United States or Ukraine ? Vote for the TOP Country of the Week !


On that day the Russians attacked with all available forces of men and munitions along the entire Volhynian, Galician, and Bessarabian front. One of the principal points of contention was the little town of Tchartorysk on the Styr, about five miles south of the Warsaw-Kovel-Kieff railroad.

While the Battle of Tchartorysk was raging, engagements of varying importance and extent, but all of great severity and costly to victor and vanquished alike, took place at other parts of the Volhynian, Galician, and Bessarabian front. Just south of Tchartorysk, near Kolki on the Styr, Austrian troops gained additional territory on October 7, 1915.

In this sector from the Jasiolda to the Styr at Tchartorysk just south of the Kovel-Kieff railway the fighting assumed the form of trench warfare, just as it did along the rest of the front south of the Vilia River.

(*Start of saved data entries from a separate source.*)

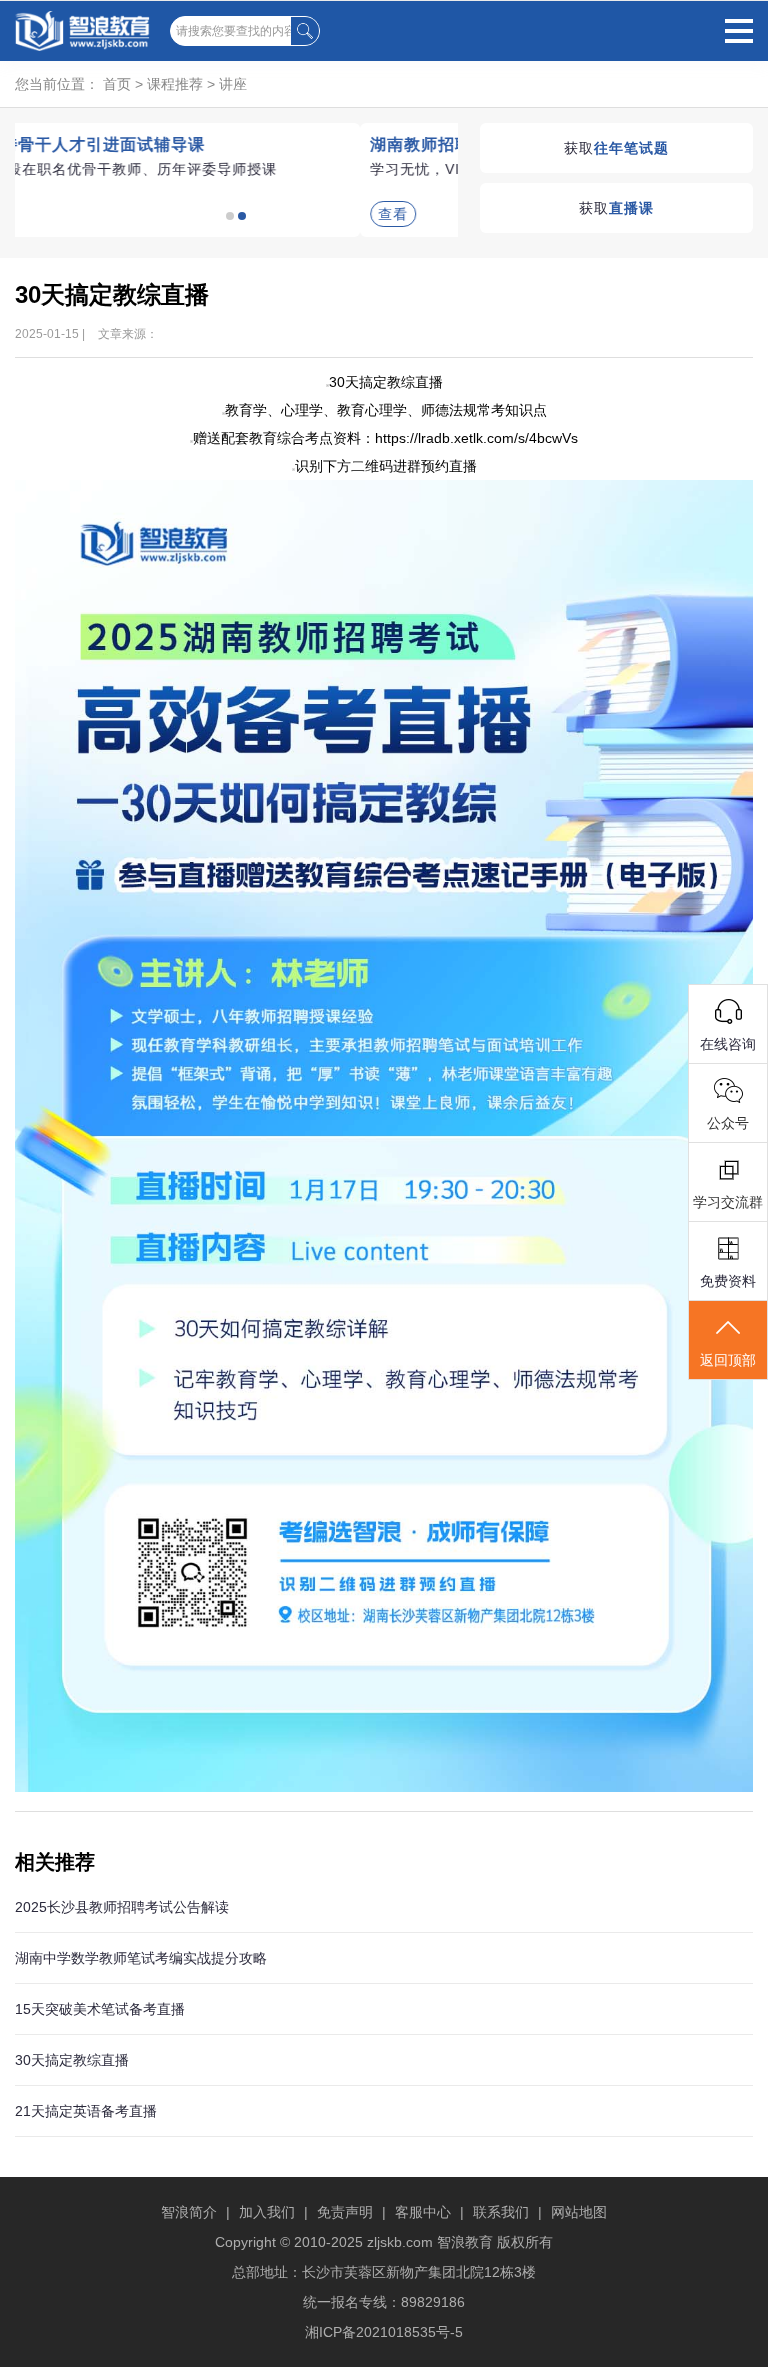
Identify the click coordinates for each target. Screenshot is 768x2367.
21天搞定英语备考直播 (86, 2111)
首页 (117, 84)
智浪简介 (189, 2212)
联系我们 (501, 2212)
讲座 (233, 84)
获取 (616, 148)
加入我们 (267, 2212)
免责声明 (345, 2212)
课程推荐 (175, 84)
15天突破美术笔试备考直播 (100, 2009)
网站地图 (579, 2212)
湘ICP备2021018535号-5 (384, 2332)
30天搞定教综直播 (72, 2060)
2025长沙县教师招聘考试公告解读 (122, 1907)
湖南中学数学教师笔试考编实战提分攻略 (141, 1958)
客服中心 (423, 2212)
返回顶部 (728, 1360)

The front there was along the Jasiolda from its junction with the Oginski Canal, swung around Pinsk and east of it in a semicircle, through the Pripet Marshes, crossed the Pripet River at Nobiet and then continued in a southerly direction to Borana on the Styr, along that river for a distance of about twenty miles, across the Kovel-Kieff railroad at Rafalovka to Tchartorysk on the Styr.

To the north, just across the railroad at Rafalovka, attacks and counterattacks followed each other as regularly as day and night. For about two weeks a series of local engagements on this small front of ten or fifteen miles took place with such short periods of rest that one may well speak of them as the Battle of Tchartorysk. Neither side, however, seemed to be able to gain any marked advantage.

At that time this front extended as follows: Starting at Tchartorysk on the Styr, a few miles south of the Kovel-Gomel railroad, it ran almost straight south through Tsuman, crossed the Brest-Litovsk railroad a mile or two north of Olyka, passed about fifteen miles west of Rovno to the Rovno-Lemberg railroad, which it crossed a few miles east of Dubno, then followed more or less the course of the Ikwa and passed through Novo Alexinez.